A little over a month ago, we were all going about our daily lives as usual. Going to work, sports, shopping centres, cinemas, and cafes. I was able to visit my mum in her residential aged care environment.

As of today, we’re well over half a million confirmed cases of Coronavirus (that we know about) globally and we’re heading towards one million way too fast. Lockdowns are in place globally, businesses aren’t surviving, job losses are mounting, and our daily routines have changed overnight.

Uncertainty prevails. And with uncertainty, for many people, comes anxiety through a sense of powerlessness. It’s more than understandable.

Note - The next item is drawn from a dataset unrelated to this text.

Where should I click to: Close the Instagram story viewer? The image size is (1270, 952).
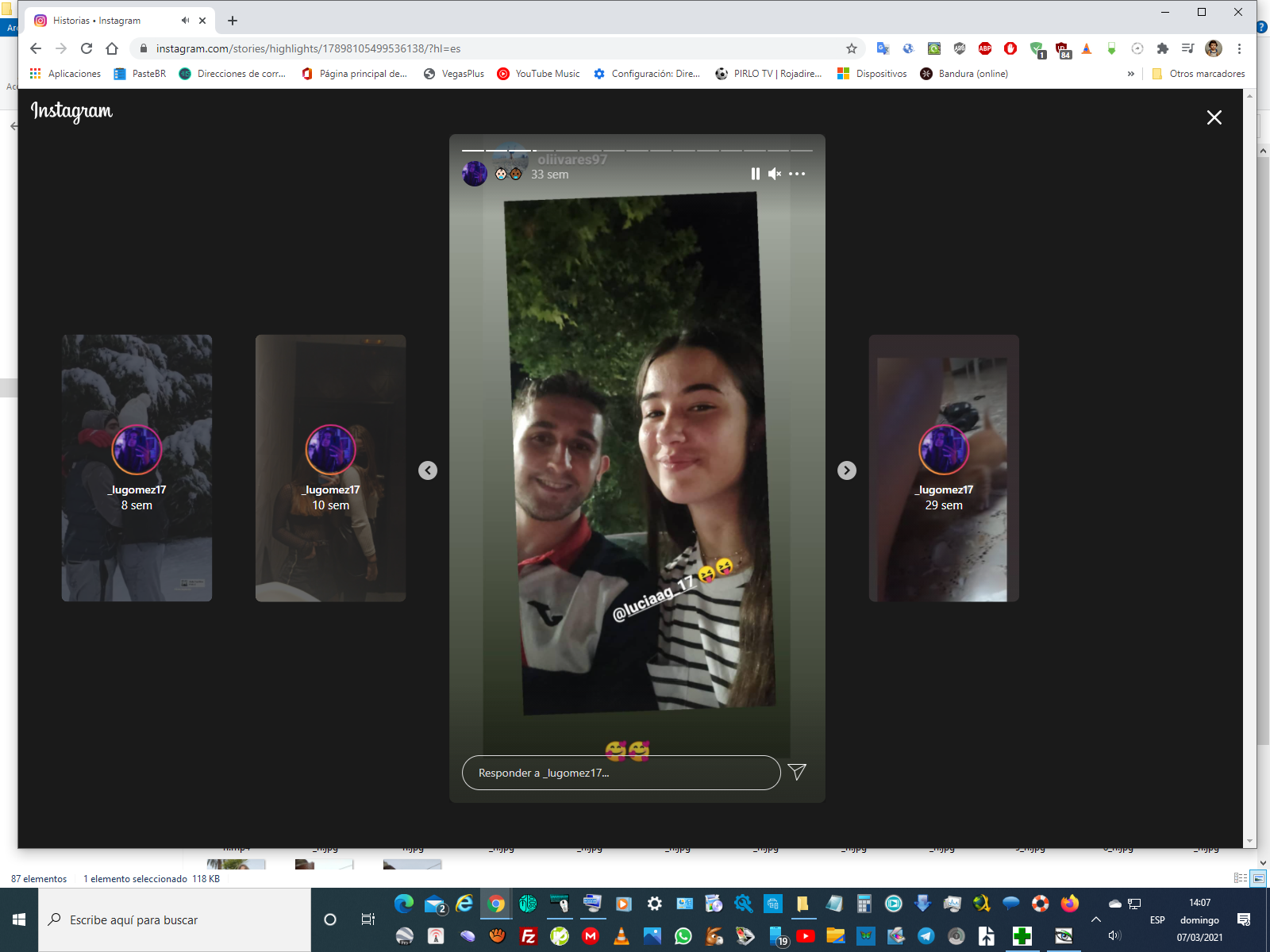[x=1214, y=117]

It’s possible though to minimise anxiety. To not let it envelop you to the point of paralysis. To take back some power and feel more in control.

Here is an evidence-based principle that we teach in The Thrive Programme that enables you to minimise your anxiety even in the face of challenges. Even in the face of challenges that tilt our livelihood on a severe axis.

Control the controllables

With every experience we have in life, there are pieces we can control and others we can’t.

Your job

If you are employed by an organisation, your job security is largely in their hands. You can’t control whether your role will exist tomorrow, next week, or next year.

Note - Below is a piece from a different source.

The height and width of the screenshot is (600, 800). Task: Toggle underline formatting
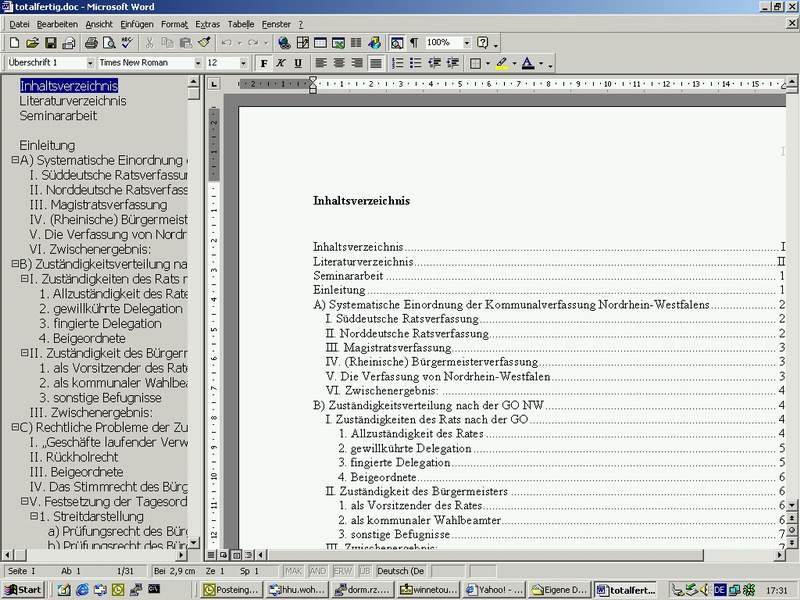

What can you control? While you have a job, you can control how you perform in the role, the networks you create, the relationships you nurture, and the extra mile you go.

If your job is reduced or lost, you can control how quickly you start your job search, what network conversations you have, your spending reductions, contacting banks to negotiate repayments, getting your resume up-to-date, and more.

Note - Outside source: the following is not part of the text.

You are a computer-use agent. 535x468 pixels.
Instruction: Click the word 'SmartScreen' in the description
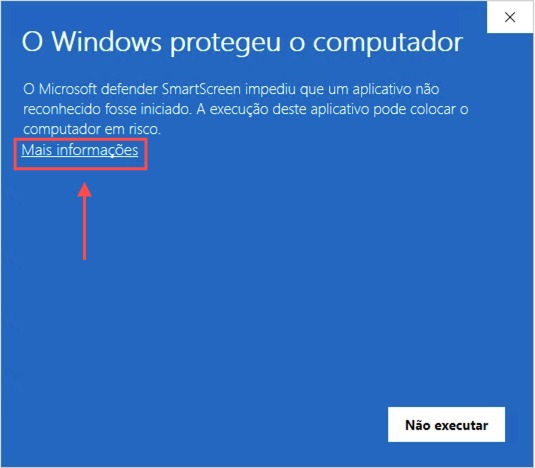pos(201,89)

Staying physically healthy

We can’t control that some of our favourite sporting activities are no longer available such as gyms, park runs, swimming pools, and group cycling.

However, we can still control whether or not we move our bodies. Free 30-minute indoor workout Apps are available that require nothing more than you and your attitude.

If you’re fortunate enough to have a garden, there’s nothing more satisfying than a weed-free garden and the muscle fatigue that comes with the lifting, pulling and pushing of getting amongst the green stuff.

A run/walk outside (with correct social distancing), even if it is for essential services only, can ensure you get some of the endorphins that result from getting a bit sweaty.

Healthy eating

Restaurants and cafes have closed except for takeaway. Can’t control that.

However, you can control what you eat and making the decision to make it healthy. And even though mince, chicken, pasta and pasta sauce have appeared to make the top ten charts on shopping lists; fresh fruit and vegetables are plentiful so here’s a great opportunity to learn some new healthy recipes.

Media consumption

You can’t control the catastrophic nature of media with words such as pandemic, crisis, outbreaks, and deaths soaring. Coronavirus news is 24/7. You don’t have to be latched on to them 24/7.

Choose your news. Choose to listen in occasionally. Make sure it’s factual and trustworthy. Choose to reduce your social media consumption where news can be untrustworthy and only fuel unhelpful thinking.

Social connecting

You can’t control that self-isolation may be forced upon us physically. Or that we need to be responsible within our communities and stay at home as much as possible. Even working remotely for some is difficult when we experience a lot of pleasure from seeing our team mates in person.

But that doesn’t mean we can’t use technology to connect with friends, family and colleagues. This is within our control. Maintaining contact is within our control and it’s important for our mental health.

Our thinking

Maintaining perspective with coronavirus will minimise anxiety. The ability to maintain perspective is intimately linked to our thinking. If you often find yourself thinking in a catastrophic way, then you’re going to be thinking about this virus as being a lot more frightening than it is. While we do need to take the advice from the World Health Organisation (WHO) and the Australian Government seriously, we don’t need to blow it out of proportion. Catastrophising blows it out of proportion.

You can control your thinking. You can notice when you’re thinking in a way that’s catastrophic. When you do, stand back, and get perspective.

Now is not the time to panic and create anxiety. Now is the time to focus on what’s within our control that will make us feel stronger, more powerful, and more connected.